Time travel paradoxes, path integrals, and the many worlds interpretation of quantum mechanics

TL;DR

This paper compares approaches to resolving quantum paradoxes with closed timelike curves, highlighting how unitarity preservation and the many worlds interpretation address these issues, with implications for macroscopic object interactions.

Contribution

It analyzes two methods—path integrals and many worlds—for avoiding quantum paradoxes with CTCs, revealing their limitations and conditions for viability.

Findings

Preserving unitarity prevents paradoxes by altering time evolution.

Many worlds interpretation avoids paradoxes if detection resolution time is considered.

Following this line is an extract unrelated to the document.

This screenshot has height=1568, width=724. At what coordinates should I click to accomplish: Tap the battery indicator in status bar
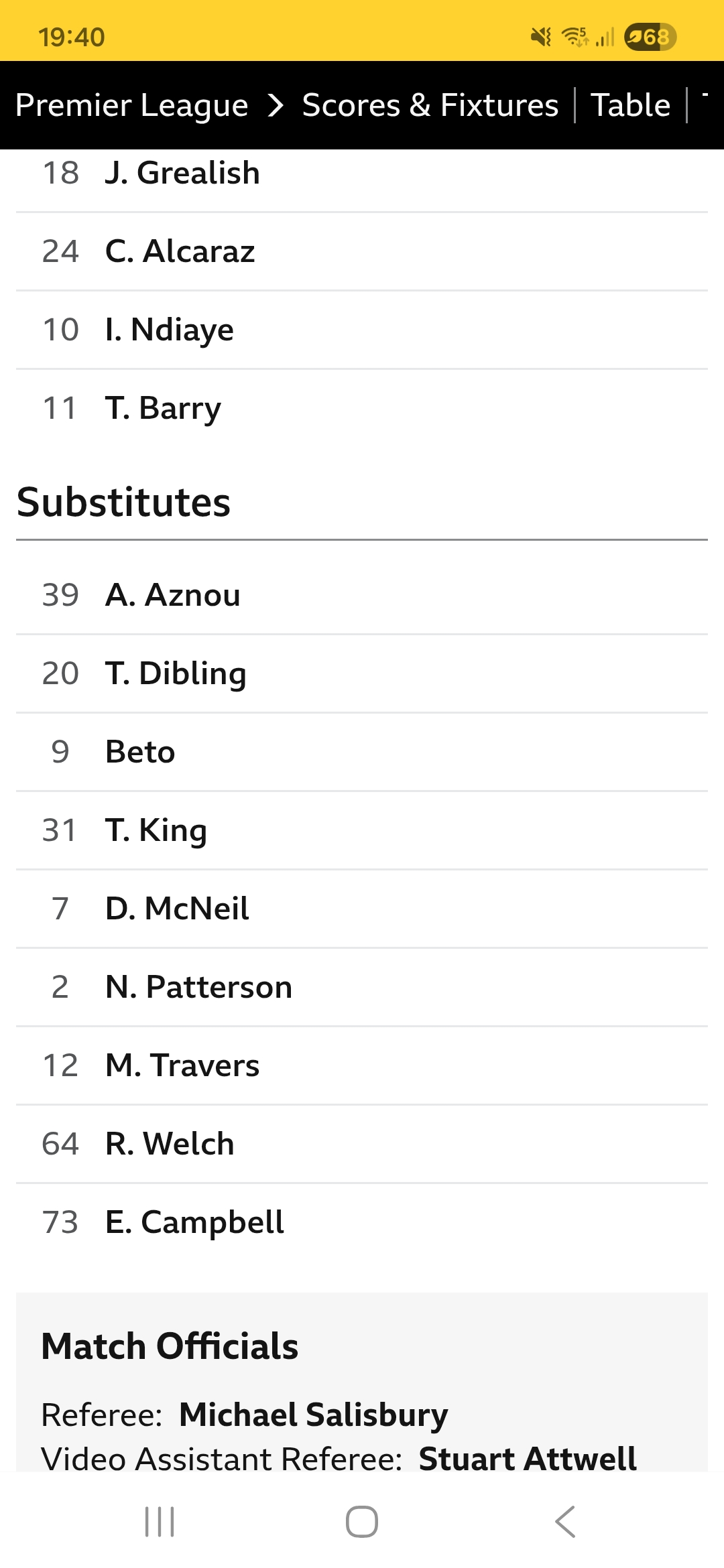(649, 37)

Macroscopic objects must fragment to interact with wormholes without paradoxes.

Abstract

We consider two approaches to evading paradoxes in quantum mechanics with closed timelike curves (CTCs). In a model similar to Politzer's, assuming pure states and using path integrals, we show that the problems of paradoxes and of unitarity violation are related; preserving unitarity avoids paradoxes by modifying the time evolution so that improbable events bewcome certain. Deutsch has argued, using the density matrix, that paradoxes do not occur in the "many worlds interpretation". We find that in this approach account must be taken of the resolution time of the device that detects objects emerging from a wormhole or other time machine. When this is done one finds that this approach is viable only if macroscopic objects traversing a wormhole interact with it so strongly that they are broken into microscopic fragments.